In this study, three single-phase layered compositions in the Li-Mn-Ni-O system, labeled as A, B and C in Figure 1, were studied by ICP-OES, XRD, and ultra high precision coulometry (UHPC), a technique which uses precise measurement of coulombic efficiency (CE) and charge endpoint capacity slippage to detect electrolyte oxidation. Sample A was determined to be Li[Li0.157Ni0.122Mn0.6500.071]O2, a Li-deficient, Mn-rich material containing 3.5% metal site vacancies.4 Sample B was Li[Li0.117Ni0.325Mn0.558]O2, an essentially Ni-rich member of the Li-rich oxide solid solution series (dashed orange line in Figure 1), while sample C was determined to be Li[Li0.148Ni0.480Mn0.471]O2, an approximate Li-rich analogue of Li[Ni0.5Mn0.5]O2.

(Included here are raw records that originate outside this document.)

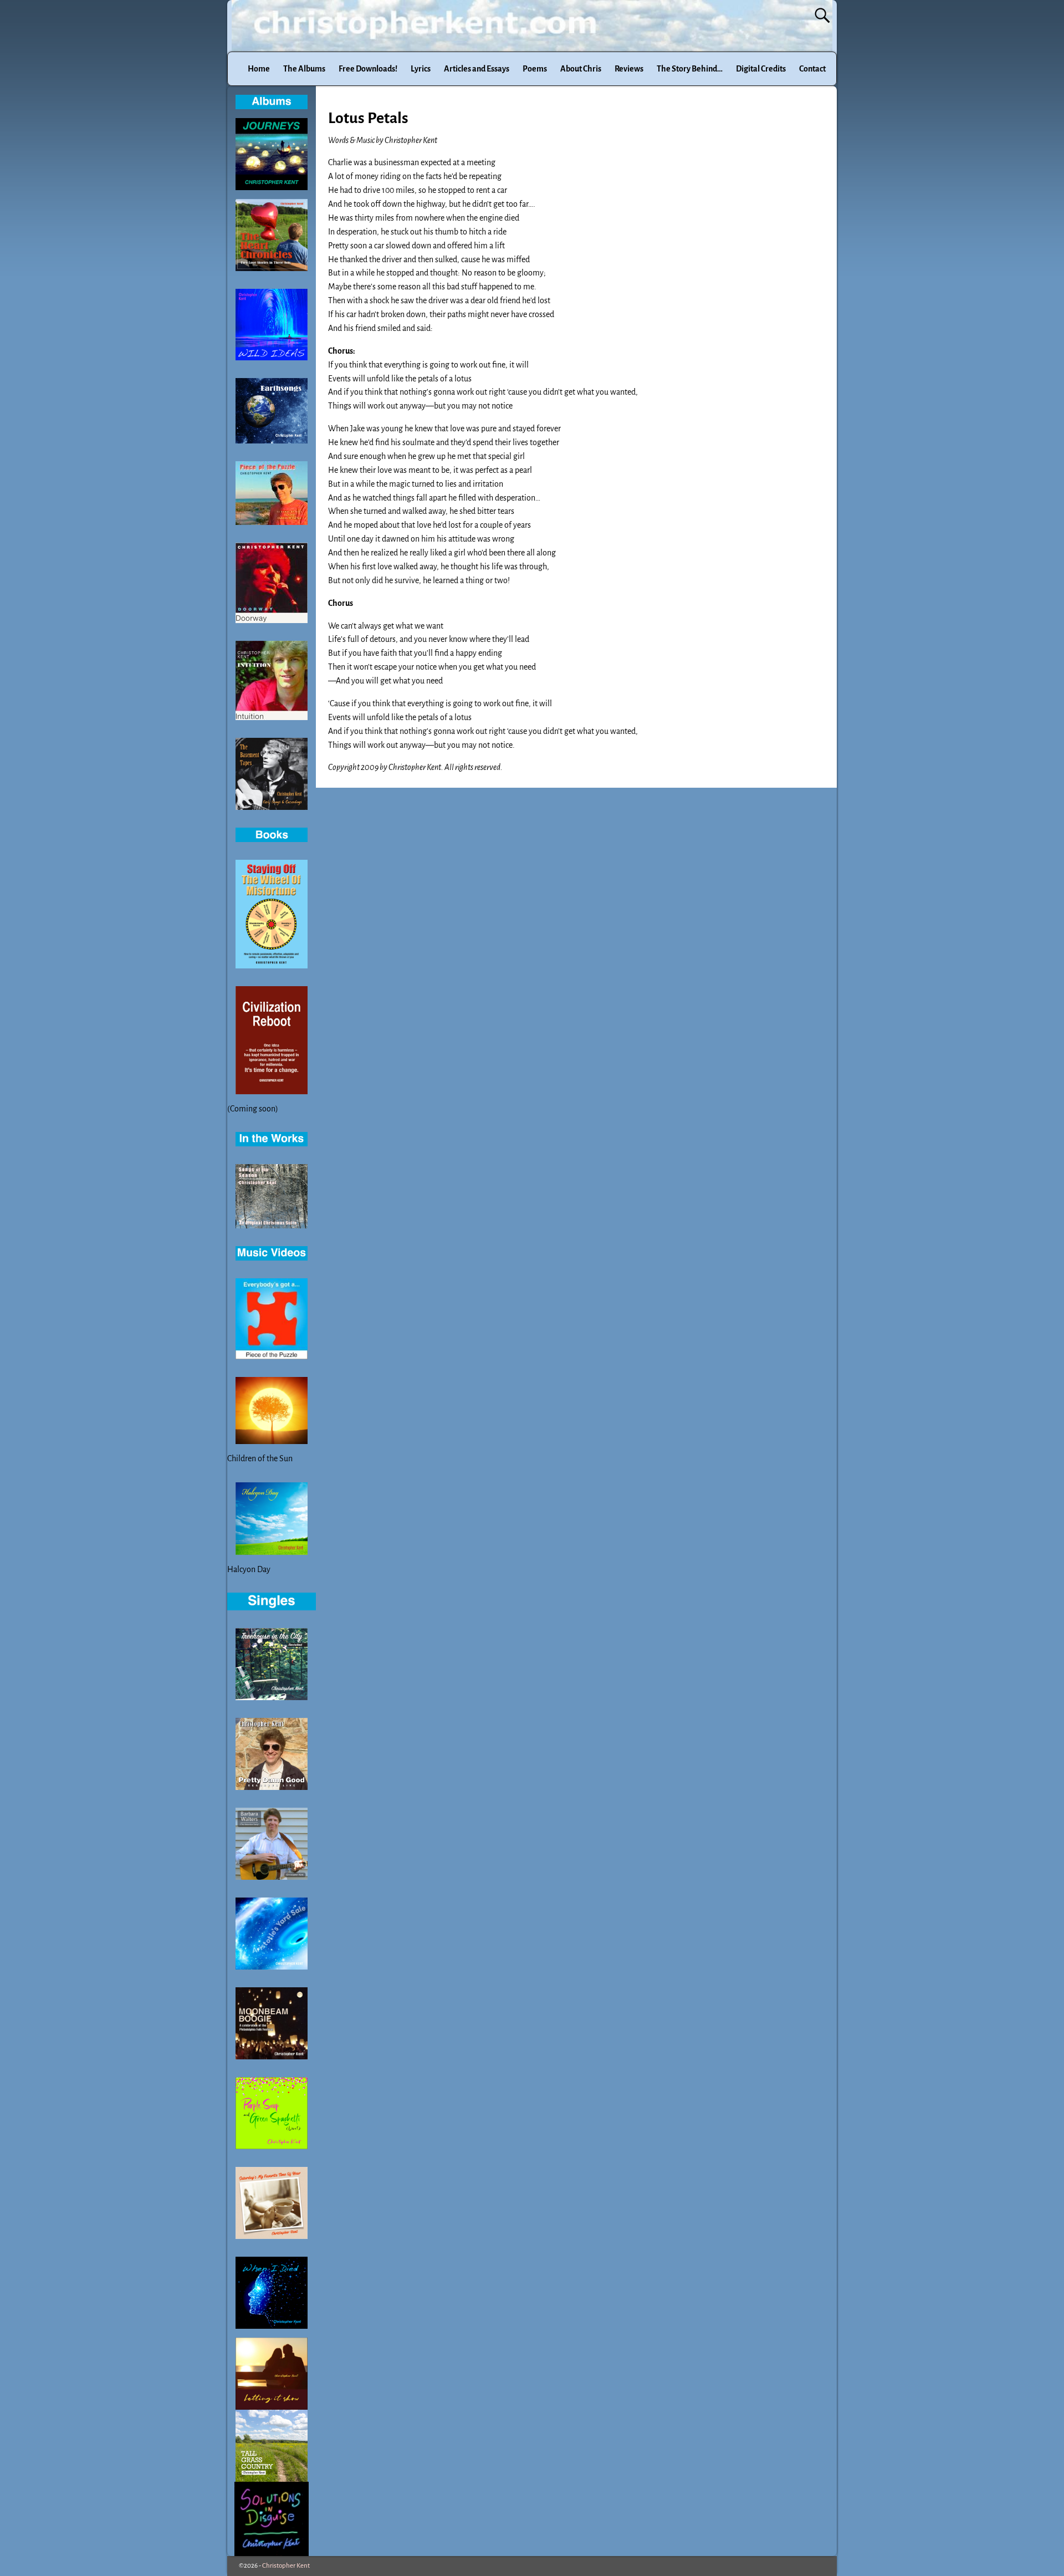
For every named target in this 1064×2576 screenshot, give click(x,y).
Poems (535, 68)
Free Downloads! (368, 68)
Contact (812, 68)
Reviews (629, 68)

Figure 2 shows the CE, discharge capacity, and normalized charge endpoint capacity for cycle 10 onwards for samples A, B, and C cycled to 4.6 V and 4.8 V, and for Li[Ni1/3Mn1/3Co1/3]O2 cycled to 4.2 V, 4.4 V, and 4.6 V. In general, cycling to 4.6 V yielded better CE and lower slippage of the Li-Mn-Ni-O materials compared to cycling to 4.8 V, which produced more slippage due to electrolyte oxidation. The performance of  the Li-deficient Li[Li0.157Ni0.122Mn0.6500.071]O2  material cycled to 4.6 V was striking, as it maintained a substantially higher CE and a lower charge endpoint capacity slippage per cycle than Li[Li0.117Ni0.325Mn0.558]O2, Li[Li0.148Ni0.480Mn0.471]O2, and industry standard Li[Ni1/3Mn1/3Co1/3]O2 (cycled to only 4.2 V) while maintaining a reversible capacity of 225 mAh/g after 50 cycles. These results highlight the inherent “inertness” of Li[Li0.157Ni0.122Mn0.6500.071]O2 and its suitability as a thin protective shell in a core-shell particle configuration.

References

1. E. McCalla, A. W. Rowe, R. Shunmugasundaram, and J. R. Dahn, Chem. Mater., 25, 989–999 (2013).

2. E. McCalla, A. W. Rowe, C. R. Brown, L. R. P. Hacquebard, and J. R. Dahn, J. Electrochem. Soc., 160, A1134–A1138 (2013).

3. E. McCalla and J. R. Dahn, Solid State Ion., 242, 1–9 (2013).

4. E. McCalla, A. W. Rowe, J. Camardese, and J. R. Dahn, Chem. Mater., 25, 2716–2721 (2013).